Fire under hyperbaric conditions is always more intense because there is more oxygen available to support combustion. A rise from 21% to 28% in the oxygen percentage will double the burning rate. As the pressure is increased, the amount of oxygen available to burn increases The increase is equal to the percentage of oxygen available multiplied by the number of atmospheres in absolute terms. For example, at a pressure of 4 ATA (equal to 30 m of sea water), the effective oxygen percentage would be 84% in compressed-air. However, it must be remembered that even though burning is very much accelerated under such conditions, it is not the same as the speed of burning in 84% oxygen at one atmosphere. The reason for this is that the nitrogen present in the atmosphere has a certain quenching effect. Acetylene cannot be used at pressures over one bar because of its explosive properties. However, other torch gases and oxygen can be used for cutting steel. This has been done safely at pressures up to 3 bar. Under such circumstances, however, scrupulous care must be exercised and someone must stand by with a fire hose to immediately quench any fire which might start, should an errant spark come in contact with something combustible.
Fire requires three components to be present: fuel, oxygen and an ignition source. If any one of these three factors is absent, fire will not occur. Under hyperbaric conditions, it is almost impossible to remove oxygen unless the piece of equipment in question can be inserted into the environment by filling it or surrounding it with nitrogen. If fuel cannot be removed, an ignition source must be avoided. In clinical hyperbaric work, meticulous care is taken to prevent the oxygen percentage in the multiplace chamber from rising above 23%. In addition, all electrical equipment within the chamber must be intrinsically safe, with no possibility of producing an arc. Personnel in the chamber should wear cotton clothing which has been treated with flame retardant. A water-deluge system must be in place, as well as a hand-held fire hose independently actuated. If a fire occurs in a multiplace clinical hyperbaric chamber, there is no immediate escape and so the fire must be fought with a hand-held hose and with the deluge system.

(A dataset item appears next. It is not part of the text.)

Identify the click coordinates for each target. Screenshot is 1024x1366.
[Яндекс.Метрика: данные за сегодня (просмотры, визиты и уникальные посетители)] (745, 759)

In monoplace chambers pressurized with 100% oxygen, a fire will be instantly fatal to any occupant. The human body itself supports combustion in 100% oxygen, especially at pressure. For this reason, plain cotton clothing is worn by the patient in the monoplace chamber to avoid static sparks which could be produced by synthetic materials. There is no need to fireproof this clothing, however, as if a fire should occur, the clothing would afford no protection. The only method for avoiding fires in the monoplace oxygen-filled chamber is to completely avoid any source of ignition.
When dealing with high pressure oxygen, at pressures over 10 kg/cm2 gauge, adiabatic heating must be recognized as a possible source of ignition. If oxygen at a pressure of 150 kg/cm2 is suddenly admitted to a manifold via a quick-opening ball valve, the oxygen may “diesel” if even a tiny amount of dirt is present. This can produce a violent explosion. Such accidents have occurred and for this reason, quick-opening ball valves should never be used in high pressure oxygen systems.